# CS 140 Winter 2005 Midterm Solutions

## Statistics

For this exam, the mean was 33 and the standard deviation 7.48.

## Retrieving Exams

If you have not picked up your exam, it is available from Judy Polenta in Gates 351.

### SCPD Students

If you're a SCPD student, then we'll send it back to you through the SCPD (for both local and remote students).

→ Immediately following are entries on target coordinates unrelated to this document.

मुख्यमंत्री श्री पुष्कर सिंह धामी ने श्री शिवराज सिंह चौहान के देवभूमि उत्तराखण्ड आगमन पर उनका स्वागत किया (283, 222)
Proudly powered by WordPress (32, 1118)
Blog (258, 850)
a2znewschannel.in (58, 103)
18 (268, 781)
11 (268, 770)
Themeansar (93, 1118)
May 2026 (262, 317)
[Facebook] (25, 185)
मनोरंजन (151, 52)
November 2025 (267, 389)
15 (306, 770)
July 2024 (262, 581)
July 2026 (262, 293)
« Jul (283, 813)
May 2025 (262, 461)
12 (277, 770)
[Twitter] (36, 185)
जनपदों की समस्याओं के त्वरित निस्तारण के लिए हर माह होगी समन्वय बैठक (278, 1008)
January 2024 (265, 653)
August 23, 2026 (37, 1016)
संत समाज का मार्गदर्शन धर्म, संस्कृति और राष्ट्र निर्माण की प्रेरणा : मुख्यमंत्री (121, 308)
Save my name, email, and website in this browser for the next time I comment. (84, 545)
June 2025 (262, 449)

If you believe that part of your exam was graded in error, please request a regrade. You should preferably attend the office hours of the person who graded the question (shown below), or as a second choice email the staff list. Arithmetic errors should go to the staff list or the office hours of any of the staff.

1Mendel
3, 6Nick
4, 5Sameer

## Problem 1

### Question

(10 points) In class I talked about how semaphores can be used to control the scheduling of a set of threads. The example I gave had three threads (T1,T2,T3) working together to compute print(f(x,y)):
```float x, y, z;
sem Sx = 0, Sy = 0, Sz = 0;

T1()
{
x = ...;
V(Sx);
y = ...;
V(Sy);
}

T2()
{
P(Sx);
P(Sy);
z = f(x,y);
V(Sz);
}

T3()
{
P(Sz);
print(z);
}
```

Recode the above code using monitors rather than semaphores. Show the code for routines T1(), T2(), and T3() that use monitors to get the same functionality. Do not simply emulate semaphores with monitors.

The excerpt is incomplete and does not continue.